TEXTE À LIRE:
▬▬▬▬▬▬▬▬▬▬

Top Gun : Maverick Joseph Kosinski / 2022

Pilote de chasse de la Marine américaine depuis trente ans, Pete « Maverick » Mitchell est rappelé pour former de nouvelles recrues…

Quelques spoilers.
 

Énième manifestation du maelstrom méta qu’est devenu Hollywood ces dernières années, Top Gun Maverick semble viser un peu plus loin que ses collègues : il n’est plus seulement question ici de commenter le film originel (par référents scénaristiques, par acteurs vieillis ou personnages mourants, par musiques reprises…), mais aussi de prétendre remettre de l’ordre dans le cinéma hollywoodien actuel, en allant rechercher un “savoir-faire perdu” des années 80 – ce que mime explicitement le scénario en confrontant ses jeunes pilotes prétentieux au tutorat salvateur d’un Tom Cruise vieilli (acteur que le jeune public, aujourd’hui, ne connaît sans doute plus que de nom).

▬▬▬▬▬▬▬▬▬▬

DONNÉES FOURNIES:
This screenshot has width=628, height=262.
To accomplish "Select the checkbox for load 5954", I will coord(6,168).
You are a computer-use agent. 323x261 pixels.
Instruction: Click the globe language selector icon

▬▬▬▬▬▬▬▬▬▬

LISTE DES TÂCHES:
1: Répondez à ces questions à partir de la critique de Top Gun : Maverick.
(a) Depuis combien de temps Pete « Maverick » Mitchell est-il pilote de chasse de la Marine américaine ?
(b) Quel réalisateur l'en-tête de la critique indique-t-il ?
(c) De quelle décennie vient le « savoir-faire perdu » que le film prétend aller rechercher ?
2: Dans la critique de Top Gun : Maverick, reformulez sous forme de liste le paragraphe qui commence par « Énième manifestation du maelstrom méta » en gardant ses idées principales.
3: Poursuivez la critique de Top Gun : Maverick à partir de sa dernière phrase.
Le matériel fourni n'a aucun rapport avec la critique de Top Gun : Maverick.

EXERCICES CORRIGÉS:
1:
(a) Depuis trente ans.
(b) Joseph Kosinski.
(c) Des années 80.

2:
- Top Gun Maverick s'inscrit dans la vague méta qui domine Hollywood depuis quelques années.
- Le film commente l'original : référents scénaristiques, acteurs vieillis, personnages mourants, musiques reprises.
- Il prétend aussi remettre de l'ordre dans le cinéma hollywoodien actuel en retrouvant un « savoir-faire perdu » des années 80.
- Le scénario le montre en plaçant de jeunes pilotes prétentieux sous le tutorat salvateur d'un Tom Cruise vieilli, que le jeune public ne connaît sans doute plus que de nom.

3:
Ce retour en arrière (au sens d’une “marche arrière” qu’on opérerait pour sortir de l’impasse où l’on s’est fourrés), ce changement d’aiguillage que le succès fracassant du film au box-office semble avoir validé, prend en fait deux visages.

L’un, assez dramatique, est la résurrection fière de tout un univers Reaganien et patriote, aveugle à tous les doutes, à tous les évènements (11 septembre, Irak…) qui ont déconstruit sa splendeur ces dernières décennies. « Non, rien de tout cela n’a existé », semble nous dire le film1… Ce nationalisme tonygencil, ces héros masculins sans ombre et ce culte de la performance, ce personnage féminin semi-potiche ou trophée (quand bien même Connelly essaie de lui donner un maximum de caractère), tout cela est pour le film encore valide et tout à fait mobilisable, pertinent comme au premier jour. Au risque de créer le produit le plus générique et intemporel possible (le film, tranquillement, n’a ainsi même plus besoin de nommer le pays ennemi contre lequel il se bat).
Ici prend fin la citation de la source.